EXERCISE TASK 1
In the passage on Taylor expansion of optimal attacks, what does Proposition 2 say happens when the degree L is smaller than the order O of the countermeasure?
EXERCISE TASK 2
Extend the passage on Taylor expansion of optimal attacks beyond its final line.

SUPPLIED PASSAGE

Proposition 1 (Taylor Expansion of Optimal Attacks in Gaussian Noise)

The attack consists in maximizing the sum over all traces \(q=1,\ldots ,Q\) of

$$\begin{aligned} \sum _{\ell =1}^{+\infty } \frac{\kappa _\ell }{\ell !} (-\gamma )^\ell , \end{aligned}$$
(4)

where \(\kappa _\ell \) is the \(\ell \)th-order cumulant of the random variable \(\Vert x-y(t,k,R)\Vert ^2\), which can be found inductively from \(\ell \)th-order moments:

$$\begin{aligned} \mu _\ell = \mathbb {E}_R \bigl ( \Vert x-y(t,k,R)\Vert ^{2\ell }\bigr ) , \end{aligned}$$
(5)

using the relation:

$$\begin{aligned} \kappa _\ell = \mu _\ell - \sum _{\ell '=1}^{\ell -1} \left( {\begin{array}{c}\ell -1\\ \ell '-1\end{array}}\right) \kappa _{\ell '} \mu _{\ell -\ell '} \qquad (\ell \ge 1) . \end{aligned}$$
(6)

Proof

The log-likelihood can be expanded according to the increasing powers of the SNR as:

$$\begin{aligned} \log \mathbb {E}\exp \bigl (-\gamma \Vert x-y(t,k,R)\Vert ^2 \bigr ) = \sum _{\ell =1}^{+\infty } \frac{\kappa _\ell }{\ell !} (-\gamma )^\ell , \end{aligned}$$
(7)

where we have recognized the cumulant generating function [34]. The above relation (6) between cumulants and moments is well known [39].    \(\square \)

Definition 1

The Taylor expansion of the log-likelihood truncated to the Lth degree \(\mathrm {LL}_L\) in SNR is

$$\begin{aligned} \mathrm {LL}_L = \sum _{\ell =1}^L (-1)^\ell \kappa _\ell \frac{\gamma ^\ell }{\ell !} . \end{aligned}$$
(8)

Put differently, we have \(\mathrm {LL}=\mathrm {LL}_L + o(\gamma ^L)\) (using the Landau notation). The optimal attack can now be “rounded” in the following way:

Definition 2

(Rounded OPTimal Attack of Degree L in \(\gamma \) ). The rounded optimal Lth-degree attack consists in maximizing over the key hypothesis the sum over all traces of the Lth order Taylor expansion \(\mathrm {LL}_L\) in the SNR of the log-likelihood :

(9)

Proposition 2

If the degree L is smaller than the order O of the countermeasure then the attack fails to distinguish the correct key.

Proof

One can notice that \(\mu _{\ell }\) combines (by a product) a most \(\ell \) terms following the formula:

$$\begin{aligned} \mu _{\ell } = \sum _{k_1+\ldots +k_D=\ell } { \ell \atopwithdelims ()k_1,\ldots ,k_D} \ \mathbb {E}{\prod _{0<i<D+1} (x_i-y_i)^{2 \cdot k_i}}, \end{aligned}$$

with \(k_1+\ldots +k_d=\ell \). It implies that it exits at most \(\ell \) different \(k_i > 0\) and as a consequence there are at most \(\ell \) different variables in the expectation. Therefore by definition of a perfect masking scheme \(\mu _L\) does not depend on the key. As a consequence \(\mathrm {LL}_{L}\) with \(L < O\) neither depends on the key.    \(\square \)

EXTRACTED ENTRIES
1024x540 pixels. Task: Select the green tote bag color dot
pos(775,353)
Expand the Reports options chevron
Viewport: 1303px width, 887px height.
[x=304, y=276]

EXERCISE ANSWER 1
The attack fails to distinguish the correct key.

EXERCISE ANSWER 2
Theorem 2

Let an implementation be secure at order O. The lowest-degree successful attack is the one at degree \(L=O\) which maximizes \(\mathrm {LL}_{L}\). This is equivalent to summing

$$ \mu _{L} = \mathbb {E}_R \bigl ( \Vert x-y(t,k,R)\Vert ^{2L}\bigr ) , $$

over all traces and

  • maximize the result over the key hypotheses, if L is even;

  • minimize the result over the key hypotheses, if L is odd.

Proof

Since \(\kappa _\ell \) is independent of k for all \(\ell \le L\), the first sensitive contribution to the log-likelihood is

$$ (-1)^{L} \kappa _{L} \frac{\gamma ^{L}}{L!} . $$

Now, \(\kappa _{L} = \mu _{L} +\) lower order terms (which do not depend on the key as the implementation is secure at order O), and removing constants independent of k the contribution to the log-likelihood reduces to \((-1)^{L} \mu _{L}\).   \(\square \)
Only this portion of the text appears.